The Legend of Sam Story

At least as late as 1956, a simple stone marker stood near the confluence of the Choctawhatchee River and Bruce Creek, inscribed with the words “Sam Story, Cheif [sic] of the Euchees 1832.” The Euchees (or Yuchis) are not well documented in history, but some segment or segments of the tribe appear to have arrived in the Florida Panhandle by the end of the 18th century. John L. McKinnon’s History of Walton County, originally published in 1911, provides the most detailed account of the Euchee Indians and Sam Story available. It’s based on information the author learned from his father, who was one of the original pioneers of Walton County and may have met Sam Story.

Gravestone for Euchee chief Sam Story, reported to be located at the confluence of the Choctawhatchee River and Bruce Creek (1956).

Gravestone for Euchee chief Sam Story, reported to be located at the confluence of the Choctawhatchee River and Bruce Creek (1956).

According to McKinnon, Walton County’s first European settlers were Scotsmen who originally emigrated to North Carolina around 1810. In 1820, one of these settlers, Neill McLendon, set out for Pensacola along with his extended family and a few friends. Florida was on its way to becoming U.S. territory, and the group intended to make a new start.

After reaching Bluff Springs, Neill McLendon made several trips into Pensacola, where he traded with the remaining Spanish merchants and discussed options for settling in the area. The Spaniards implored McLendon to wait a few weeks for a local Indian chief, Sam Story, to arrive on one of his regular trading trips. They believed he would show McLendon the Euchee Valley, which was reputed to be fine land for settlement.

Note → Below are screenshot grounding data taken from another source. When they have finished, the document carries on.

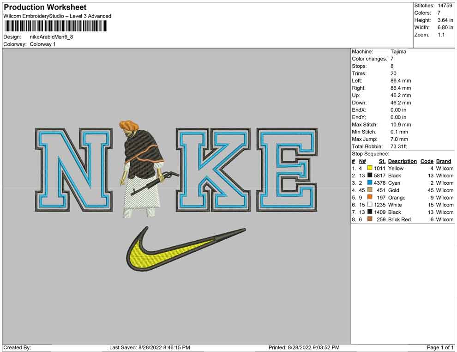Click the Brick Red color swatch

[x=370, y=219]
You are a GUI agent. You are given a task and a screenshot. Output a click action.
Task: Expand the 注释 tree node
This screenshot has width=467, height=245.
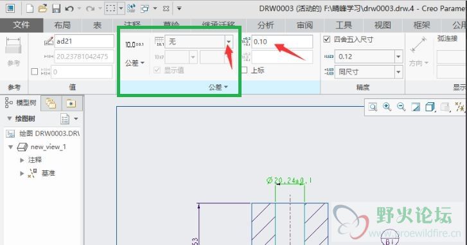(22, 160)
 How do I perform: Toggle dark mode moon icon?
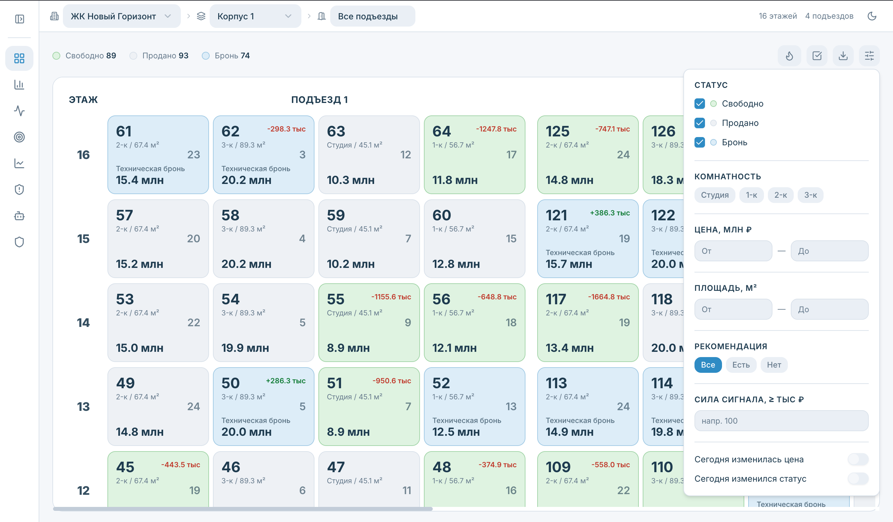point(872,16)
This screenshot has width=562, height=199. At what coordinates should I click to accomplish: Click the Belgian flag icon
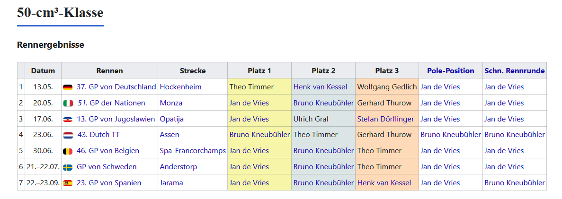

Excerpt from a 1902 Cram map showing Walton County, including Eucheeanna near the junction of the Choctawhatchee River and Bruce Creek, where Sam Story is said to be buried.

Excerpt from a 1902 Cram map showing Walton County, including Eucheeanna near the junction of the Choctawhatchee River and Bruce Creek, where Sam Story is said to be buried. Florida Map Collection, State Library.

Indeed, according to the legend, Sam Story did arrive, and invited McLendon to visit his headquarters on the south bank of Bruce Creek, across from what was later called Eucheeanna. When he reached the Euchee Valley, the Scotsman was delighted with what he found, and quickly summoned the rest of his party. He also dispatched a message back to his friends in North Carolina, explaining that he had found an excellent place for settlement. Colonel John McKinnon, John Newton, and a host of relatives and other settlers came down and joined McLendon and established the town of Eucheeanna across Bruce Creek from Sam Story’s headquarters. In today’s geography, this works out to be about 10-15 miles southeast of Defuniak Springs.

Big changes were on the way as these events developed. Florida became a United States territory in 1821, and Walton County was established in 1824. As Eucheeanna and the surrounding settlement grew, the area’s natural resources were increasingly taxed. Sam Story and and others in his tribe began thinking of moving elsewhere in Florida. According to McKinnon, the chief and a group of scouts traveled as far as the Everglades searching for a new home. After a journey of six months the party returned, exhausted and discouraged. Sam Story, weakened by the voyage and his age, died a short time afterward. McKinnon says the Scotsmen buried the chief along the banks of the Choctawhatchee and erected a marker of heart pine, saying simply “Sam Story – Chief of the Euchees.” It was replaced at some point with the stone marker seen above.

As for the rest of Sam Story’s tribe, the Euchees, they are believed to have moved eastward and southward to what is now Volusia County, where they settled and later became involved with the Seminoles. Two of the chiefs, Euchee Billy and his brother Euchee Jack, were captured in 1837 by the United States Army during the Second Seminole War.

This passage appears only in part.